1

I have a few strings, like:

address1 = 'Красноярский край, г Красноярск, ул Академика Вавилова, 2Д, кв. 311'
address2 = 'Москва г, ул Ольховская, 45 стр. 1, квартира 3'
address3 = 'Красноярский край, г Красноярск, ул Академика Вавилова, 2Д, квартира 311'

So I need to cut that piece of string, which start from кв. I use regular expression and this my code:

import re

flat_template = r"кв(.*)$"

flat1 = re.search(flat_template, address1)
flat2 = re.search(flat_template, address2)
flat3 = re.search(flat_template, address3)

cut_flat1 = addresses[flat.start():flat.end()]
cut_flat2 = addresses[flat.start():flat.end()]
cut_flat3 = addresses[flat.start():flat.end()]

Output: 

cut_flat1 = 'кв. 311'
cut_flat2 = 'ква г, ул Ольховская, 45 стр. 1, квартира 3'
cut_flat3 = 'квартира 311'

But I want to get:

cut_flat1 = 'кв. 311'
cut_flat2 = 'квартира 3'
cut_flat3 = 'квартира 311'

All what I want to is search from end of string

2 Answers2

1

Regular expressions usually are "greedy": they try to match as many characters as possible. That is what you see in your results.

You can make them non-greedy instead:

flat_template = r"кв(.*?)$"

Note the use of .*? for the non-greedy variant of .*. This will match the minum number of characters possible.
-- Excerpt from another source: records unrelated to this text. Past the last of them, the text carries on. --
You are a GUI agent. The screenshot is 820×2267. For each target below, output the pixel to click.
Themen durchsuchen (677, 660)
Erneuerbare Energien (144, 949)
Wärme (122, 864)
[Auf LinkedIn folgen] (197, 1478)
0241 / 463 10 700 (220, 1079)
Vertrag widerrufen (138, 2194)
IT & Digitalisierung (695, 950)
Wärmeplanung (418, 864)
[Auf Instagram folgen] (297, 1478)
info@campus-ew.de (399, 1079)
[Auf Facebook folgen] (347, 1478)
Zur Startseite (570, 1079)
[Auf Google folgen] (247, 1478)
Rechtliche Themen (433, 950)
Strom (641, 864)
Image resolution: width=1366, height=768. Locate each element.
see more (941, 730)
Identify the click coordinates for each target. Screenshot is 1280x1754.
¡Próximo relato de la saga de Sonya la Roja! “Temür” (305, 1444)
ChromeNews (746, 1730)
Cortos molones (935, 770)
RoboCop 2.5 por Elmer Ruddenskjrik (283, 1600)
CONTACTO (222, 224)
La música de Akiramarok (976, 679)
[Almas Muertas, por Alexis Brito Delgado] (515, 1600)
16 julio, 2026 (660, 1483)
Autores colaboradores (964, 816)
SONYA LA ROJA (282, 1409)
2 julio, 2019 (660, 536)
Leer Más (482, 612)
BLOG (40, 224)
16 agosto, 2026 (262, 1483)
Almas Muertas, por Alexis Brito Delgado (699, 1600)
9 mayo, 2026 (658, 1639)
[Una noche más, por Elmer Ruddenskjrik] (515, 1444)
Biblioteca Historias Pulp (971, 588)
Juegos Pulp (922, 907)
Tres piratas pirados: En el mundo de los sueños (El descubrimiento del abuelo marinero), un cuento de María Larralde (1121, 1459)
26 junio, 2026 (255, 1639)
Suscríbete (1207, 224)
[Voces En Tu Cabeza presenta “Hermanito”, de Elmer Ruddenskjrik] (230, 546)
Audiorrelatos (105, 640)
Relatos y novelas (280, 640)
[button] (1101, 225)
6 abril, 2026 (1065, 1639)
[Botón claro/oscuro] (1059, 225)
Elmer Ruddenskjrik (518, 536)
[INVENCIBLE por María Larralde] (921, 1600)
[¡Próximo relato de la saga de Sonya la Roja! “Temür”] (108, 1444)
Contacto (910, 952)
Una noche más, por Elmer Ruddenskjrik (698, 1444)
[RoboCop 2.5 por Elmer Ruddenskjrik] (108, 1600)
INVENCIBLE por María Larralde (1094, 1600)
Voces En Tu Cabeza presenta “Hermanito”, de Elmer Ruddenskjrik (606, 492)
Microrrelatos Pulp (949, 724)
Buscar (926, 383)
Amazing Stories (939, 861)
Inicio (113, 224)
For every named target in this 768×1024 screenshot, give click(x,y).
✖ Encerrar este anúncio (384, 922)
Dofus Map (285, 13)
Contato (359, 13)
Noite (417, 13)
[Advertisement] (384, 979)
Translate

To make sure "кв" matches the beginning of a word, use a word boundary: '\b':

flat_template = r"\bкв(.*?)$"
9769953
  • 10,344
  • 3
  • 26
  • 37
  • Thanks, I used your template for my code, but also added space before key word – AidarDzhumagulov Nov 19 '22 at 10:56
  • @AidarDzhumagulov You'd need a word boundary instead: "кв. 311", or "Москва г, ул Ольховская, 45 стр. 1,квартира 3" (due to a typo) would fail with a space, but a word boundary would solve that problem. – 9769953 Nov 19 '22 at 11:04
0

I solve especially my problem. I have added space before ' кв'. So my code

flat_template = r" кв(.*?)$"